● **Goal 1**: According to the fraud detection tutorial, why does the Dockerfile have the container install CMake and mgclient? Answer in one to three sentences.
● **Goal 2**: In the fraud detection tutorial, what name is given to the project's root directory?
● **Goal 3**: Continue the fraud detection tutorial from its last sentence.

● **Selection**:
╔══

How to Develop a Credit Card Fraud Detection Application using Memgraph, Flask, and D3.js

Image by author

Introduction

There is a large and ever-growing number of use cases for graph databases and many of them are centered around one important functionality: relationship traversals. While in traditional relational databases the concept of foreign keys seems like a simple and efficient idea, the truth is that they result in very complex joins and self-joins when the dataset becomes too inter-related.

Prerequisites

Since you will be building a complete web application there is a number of tools that you will need to install before getting started:

  • Flask: a very powerful web framework that provides you with tools, libraries, and technologies used in web development. A Flask application can be as small as a single web page or as complex as a management interface.
  • Docker and Compose: an open platform for developing, shipping, and running applications. It enables you to separate your application from your infrastructure (host machine). If you are installing Docker on Windows, Compose will be already included. For Linux and macOS visit this site.
  • Memgraph DB: a native fully distributed in-memory graph database built to handle real-time use-cases at an enterprise scale. Follow the Docker Installation instructions. While it’s completely optional, I encourage you to also install Memgraph Lab so you can execute Cypher queries on the database directly and see visualized results.

Understanding the Payment Fraud Detection Scenario

First, let’s define all the roles in this scenario:

  • Card — a credit card used for payment.
  • POS — a point of sale device that uses a card to execute transactions.
  • Transaction — a stored instance of buying something.
Image by author

Defining the Graph Schema

After we defined the scenario, it’s time to create the graph schema!

Image by author
(:Card {compromised:false})<-[:USING]-(:Transaction)-[:AT]->(:Pos {compromised: false})
(:Card {compromised:true})<-[:USING]-(:Transaction)-[:AT]->(:Pos {compromised: true})
(:Card {compromised:true})<-[:USING]-(:Transaction {fraudReported:true})-[:AT]->(:Pos)
Image by author

Building the Web Application Backbone

This is presumably the easy part. You need to create a simple Python web application using Flask to be your server. Let’s start by creating a root directory for your project and naming it card_fraud. There you need to create a requirements.txt file containing the necessary PIP installs. For now, only one line is needed:

Flask==1.1.2
pip3 install -r requirements.txt
from flask import Flask

app = Flask(__name__)


@app.route('/')
@app.route('/index')
def index():
return "Hello World"
export FLASK_APP=card_fraud.py
export FLASK_ENV=development
flask run --host 0.0.0.0
* Serving Flask app "card_fraud"
* Running on http://0.0.0.0:5000/

Dockerizing the Application

In the root directory of the project create two files, Dockerfile and docker-compose.yml. At the beginning of the Dockerfile, you specify the parent image and instruct the container to install CMake, mgclient, and pymgclient. CMake and mgclient are necessary to install pymgclient, the Python driver for Memgraph DB.

╚══

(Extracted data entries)
╔══

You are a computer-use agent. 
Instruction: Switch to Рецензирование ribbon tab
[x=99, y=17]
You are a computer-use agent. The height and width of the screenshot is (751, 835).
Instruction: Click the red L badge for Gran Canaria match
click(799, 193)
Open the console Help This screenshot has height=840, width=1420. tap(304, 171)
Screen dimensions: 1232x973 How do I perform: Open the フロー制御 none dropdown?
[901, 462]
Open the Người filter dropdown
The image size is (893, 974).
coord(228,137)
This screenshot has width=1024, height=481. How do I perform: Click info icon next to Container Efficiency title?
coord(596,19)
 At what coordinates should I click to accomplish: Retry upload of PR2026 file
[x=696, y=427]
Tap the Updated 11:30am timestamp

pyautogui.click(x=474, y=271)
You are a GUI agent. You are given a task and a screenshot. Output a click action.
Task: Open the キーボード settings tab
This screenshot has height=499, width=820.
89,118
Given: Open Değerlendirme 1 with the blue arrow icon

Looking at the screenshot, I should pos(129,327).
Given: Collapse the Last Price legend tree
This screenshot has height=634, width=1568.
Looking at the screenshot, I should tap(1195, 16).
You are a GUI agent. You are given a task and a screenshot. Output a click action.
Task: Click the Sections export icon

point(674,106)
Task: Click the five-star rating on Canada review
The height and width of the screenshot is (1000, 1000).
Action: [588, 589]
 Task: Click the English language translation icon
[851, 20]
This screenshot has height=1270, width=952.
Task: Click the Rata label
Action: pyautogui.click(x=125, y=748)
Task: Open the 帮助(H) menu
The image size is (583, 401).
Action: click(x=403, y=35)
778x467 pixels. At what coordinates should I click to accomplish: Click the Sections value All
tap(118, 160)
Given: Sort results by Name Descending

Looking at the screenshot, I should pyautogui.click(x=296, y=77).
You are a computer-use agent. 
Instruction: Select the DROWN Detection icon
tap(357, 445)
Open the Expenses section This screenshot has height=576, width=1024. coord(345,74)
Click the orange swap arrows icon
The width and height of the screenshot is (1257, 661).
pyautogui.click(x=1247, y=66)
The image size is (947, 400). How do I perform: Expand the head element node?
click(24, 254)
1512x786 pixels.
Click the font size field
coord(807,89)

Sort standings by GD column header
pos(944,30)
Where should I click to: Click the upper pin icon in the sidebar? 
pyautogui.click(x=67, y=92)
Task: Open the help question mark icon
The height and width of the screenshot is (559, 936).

╚══

● **Task response 1**: The container installs CMake and mgclient because they are needed to install pymgclient. Pymgclient is the Python driver for Memgraph DB.

● **Task response 2**: card_fraud

● **Task response 3**:
FROM python:3.8

# Install CMake
RUN apt-get update && \
apt-get --yes install cmake

# Install mgclient
RUN apt-get install -y git cmake make gcc g++ libssl-dev && \
git clone https://github.com/memgraph/mgclient.git /mgclient && \
cd mgclient && \
git checkout dd5dcaaed5d7c8b275fbfd5d2ecbfc5006fa5826 && \
mkdir build && \
cd build && \
cmake .. && \
make && \
make install

# Install pymgclient
RUN git clone https://github.com/memgraph/pymgclient /pymgclient && \
cd pymgclient && \
python3 setup.py build && \
python3 setup.py install

# Install packages
COPY requirements.txt ./
RUN pip3 install -r requirements.txt

COPY card_fraud.py /app/card_fraud.py
WORKDIR /app

ENV FLASK_ENV=development
ENV LC_ALL=C.UTF-8
ENV LANG=C.UTF-8

ENTRYPOINT ["python3", "card_fraud.py"]
version: "3"
services:
memgraph:
image: "memgraph"
ports:
- "7687:7687"
card_fraud:
build: .
volumes:
- .:/app
ports:
- "5000:5000"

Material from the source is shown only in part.